What to produce:
How many lines in the records below contain the string "will"? Answer with the number alone.

Items from a dataset
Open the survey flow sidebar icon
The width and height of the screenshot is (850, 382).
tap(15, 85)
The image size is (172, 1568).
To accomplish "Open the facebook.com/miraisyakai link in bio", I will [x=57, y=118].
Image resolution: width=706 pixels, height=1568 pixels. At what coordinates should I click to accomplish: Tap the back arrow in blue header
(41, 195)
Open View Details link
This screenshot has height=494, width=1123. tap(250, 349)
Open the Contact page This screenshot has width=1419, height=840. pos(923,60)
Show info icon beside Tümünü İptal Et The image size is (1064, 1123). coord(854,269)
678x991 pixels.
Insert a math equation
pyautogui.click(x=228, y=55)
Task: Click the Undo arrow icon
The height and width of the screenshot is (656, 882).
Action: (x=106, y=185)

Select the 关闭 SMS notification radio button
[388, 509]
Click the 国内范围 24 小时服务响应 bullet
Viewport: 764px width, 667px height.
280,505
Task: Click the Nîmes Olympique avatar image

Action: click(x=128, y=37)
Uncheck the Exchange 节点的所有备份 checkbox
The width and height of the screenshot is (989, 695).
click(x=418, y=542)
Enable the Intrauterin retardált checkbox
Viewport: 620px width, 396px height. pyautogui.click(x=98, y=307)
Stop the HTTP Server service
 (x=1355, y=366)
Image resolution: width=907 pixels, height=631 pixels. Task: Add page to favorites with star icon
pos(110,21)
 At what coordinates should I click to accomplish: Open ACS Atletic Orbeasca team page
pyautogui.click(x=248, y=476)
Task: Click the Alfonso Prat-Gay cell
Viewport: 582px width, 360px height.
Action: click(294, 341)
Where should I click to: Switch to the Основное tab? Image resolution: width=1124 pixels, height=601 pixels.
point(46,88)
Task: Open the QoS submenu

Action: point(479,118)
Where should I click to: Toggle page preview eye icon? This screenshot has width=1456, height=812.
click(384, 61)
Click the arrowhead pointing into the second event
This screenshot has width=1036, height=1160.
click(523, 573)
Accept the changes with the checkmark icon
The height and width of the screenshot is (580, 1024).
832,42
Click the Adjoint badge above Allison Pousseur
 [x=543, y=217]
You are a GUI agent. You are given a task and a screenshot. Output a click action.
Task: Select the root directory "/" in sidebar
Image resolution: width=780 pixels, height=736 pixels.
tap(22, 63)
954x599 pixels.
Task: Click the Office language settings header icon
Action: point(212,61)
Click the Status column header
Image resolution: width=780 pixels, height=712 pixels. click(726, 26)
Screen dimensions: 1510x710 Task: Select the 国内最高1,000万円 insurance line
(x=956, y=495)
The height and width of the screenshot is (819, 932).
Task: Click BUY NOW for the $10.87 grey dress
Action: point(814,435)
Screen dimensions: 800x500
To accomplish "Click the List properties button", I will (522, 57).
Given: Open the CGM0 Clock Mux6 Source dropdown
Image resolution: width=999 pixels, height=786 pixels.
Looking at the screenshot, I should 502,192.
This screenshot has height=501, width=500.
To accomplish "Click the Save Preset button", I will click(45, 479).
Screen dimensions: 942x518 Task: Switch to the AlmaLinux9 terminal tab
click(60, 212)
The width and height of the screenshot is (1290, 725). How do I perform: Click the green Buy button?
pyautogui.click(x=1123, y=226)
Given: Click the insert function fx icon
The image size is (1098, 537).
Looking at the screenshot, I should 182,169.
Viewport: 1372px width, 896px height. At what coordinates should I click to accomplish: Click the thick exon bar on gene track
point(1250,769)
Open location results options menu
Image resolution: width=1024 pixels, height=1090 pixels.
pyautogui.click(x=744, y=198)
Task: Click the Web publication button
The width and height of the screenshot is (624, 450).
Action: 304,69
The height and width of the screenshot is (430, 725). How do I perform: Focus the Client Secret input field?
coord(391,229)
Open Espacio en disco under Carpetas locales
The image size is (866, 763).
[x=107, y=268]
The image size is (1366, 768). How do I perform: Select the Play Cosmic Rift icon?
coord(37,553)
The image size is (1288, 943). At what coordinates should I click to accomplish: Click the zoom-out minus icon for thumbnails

Completed task:
3